**Given records**.

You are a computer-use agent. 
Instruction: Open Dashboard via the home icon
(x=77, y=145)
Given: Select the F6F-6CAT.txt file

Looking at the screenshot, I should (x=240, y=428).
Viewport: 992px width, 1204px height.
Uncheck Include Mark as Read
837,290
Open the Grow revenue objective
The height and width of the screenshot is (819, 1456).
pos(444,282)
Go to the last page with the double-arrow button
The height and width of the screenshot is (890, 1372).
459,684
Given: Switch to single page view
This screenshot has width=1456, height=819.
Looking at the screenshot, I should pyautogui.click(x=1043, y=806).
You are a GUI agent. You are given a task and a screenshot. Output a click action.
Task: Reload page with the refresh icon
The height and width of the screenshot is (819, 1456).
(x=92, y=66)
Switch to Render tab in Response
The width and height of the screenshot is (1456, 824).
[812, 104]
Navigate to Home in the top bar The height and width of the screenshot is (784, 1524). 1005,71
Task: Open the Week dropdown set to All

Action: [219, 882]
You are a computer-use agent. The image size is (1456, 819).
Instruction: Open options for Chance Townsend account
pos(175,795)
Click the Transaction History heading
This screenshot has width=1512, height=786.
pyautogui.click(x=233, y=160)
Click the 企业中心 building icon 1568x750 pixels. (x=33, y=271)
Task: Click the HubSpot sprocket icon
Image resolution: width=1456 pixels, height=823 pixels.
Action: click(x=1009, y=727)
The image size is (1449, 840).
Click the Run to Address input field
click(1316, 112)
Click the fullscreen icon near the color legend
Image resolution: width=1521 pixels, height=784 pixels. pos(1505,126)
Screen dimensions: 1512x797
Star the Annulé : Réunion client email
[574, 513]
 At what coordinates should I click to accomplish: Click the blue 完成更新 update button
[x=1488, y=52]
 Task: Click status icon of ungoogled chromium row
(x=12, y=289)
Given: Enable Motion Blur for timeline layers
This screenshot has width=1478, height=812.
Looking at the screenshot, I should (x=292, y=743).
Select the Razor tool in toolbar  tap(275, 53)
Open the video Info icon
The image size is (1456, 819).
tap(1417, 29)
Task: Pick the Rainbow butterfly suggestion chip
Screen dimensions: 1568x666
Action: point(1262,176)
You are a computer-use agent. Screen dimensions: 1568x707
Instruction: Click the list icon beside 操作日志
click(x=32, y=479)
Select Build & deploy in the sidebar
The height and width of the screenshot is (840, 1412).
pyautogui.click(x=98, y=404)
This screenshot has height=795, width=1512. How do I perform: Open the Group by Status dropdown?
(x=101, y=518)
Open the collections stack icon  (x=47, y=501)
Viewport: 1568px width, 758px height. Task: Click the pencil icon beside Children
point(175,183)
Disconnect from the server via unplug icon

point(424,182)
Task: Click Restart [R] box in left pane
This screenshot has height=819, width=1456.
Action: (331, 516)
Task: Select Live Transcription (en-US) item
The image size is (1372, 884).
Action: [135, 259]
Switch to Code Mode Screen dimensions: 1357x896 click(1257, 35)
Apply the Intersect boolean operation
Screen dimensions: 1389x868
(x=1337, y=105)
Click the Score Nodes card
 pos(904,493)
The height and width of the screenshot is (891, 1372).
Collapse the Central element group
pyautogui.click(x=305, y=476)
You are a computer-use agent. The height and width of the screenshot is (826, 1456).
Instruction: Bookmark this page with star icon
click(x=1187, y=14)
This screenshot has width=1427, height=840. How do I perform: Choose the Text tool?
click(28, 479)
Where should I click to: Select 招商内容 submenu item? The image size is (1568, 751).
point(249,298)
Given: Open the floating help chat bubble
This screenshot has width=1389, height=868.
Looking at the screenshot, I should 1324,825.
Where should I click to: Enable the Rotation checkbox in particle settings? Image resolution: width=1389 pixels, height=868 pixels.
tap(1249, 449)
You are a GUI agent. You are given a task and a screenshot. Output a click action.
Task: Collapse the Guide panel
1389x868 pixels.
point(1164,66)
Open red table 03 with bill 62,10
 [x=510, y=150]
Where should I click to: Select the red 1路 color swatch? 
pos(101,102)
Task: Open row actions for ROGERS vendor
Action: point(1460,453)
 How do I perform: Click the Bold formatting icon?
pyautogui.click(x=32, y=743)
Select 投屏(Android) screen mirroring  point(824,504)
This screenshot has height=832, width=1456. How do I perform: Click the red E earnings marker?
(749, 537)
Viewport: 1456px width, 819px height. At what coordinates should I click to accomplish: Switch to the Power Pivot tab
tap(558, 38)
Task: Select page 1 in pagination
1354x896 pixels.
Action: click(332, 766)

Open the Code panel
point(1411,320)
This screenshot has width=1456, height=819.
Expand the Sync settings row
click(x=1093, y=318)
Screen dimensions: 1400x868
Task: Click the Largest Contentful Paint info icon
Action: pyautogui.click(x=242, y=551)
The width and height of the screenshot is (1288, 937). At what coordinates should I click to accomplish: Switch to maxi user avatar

**What you have to do**. If a line comes after the one with "Navigate to Home", leave it out; reproduce exactly every line of the material from the first up to and including that one.

**Result**.
You are a computer-use agent. 
Instruction: Open Dashboard via the home icon
(x=77, y=145)
Given: Select the F6F-6CAT.txt file

Looking at the screenshot, I should (x=240, y=428).
Viewport: 992px width, 1204px height.
Uncheck Include Mark as Read
837,290
Open the Grow revenue objective
The height and width of the screenshot is (819, 1456).
pos(444,282)
Go to the last page with the double-arrow button
The height and width of the screenshot is (890, 1372).
459,684
Given: Switch to single page view
This screenshot has width=1456, height=819.
Looking at the screenshot, I should pyautogui.click(x=1043, y=806).
You are a GUI agent. You are given a task and a screenshot. Output a click action.
Task: Reload page with the refresh icon
The height and width of the screenshot is (819, 1456).
(x=92, y=66)
Switch to Render tab in Response
The width and height of the screenshot is (1456, 824).
[812, 104]
Navigate to Home in the top bar The height and width of the screenshot is (784, 1524). 1005,71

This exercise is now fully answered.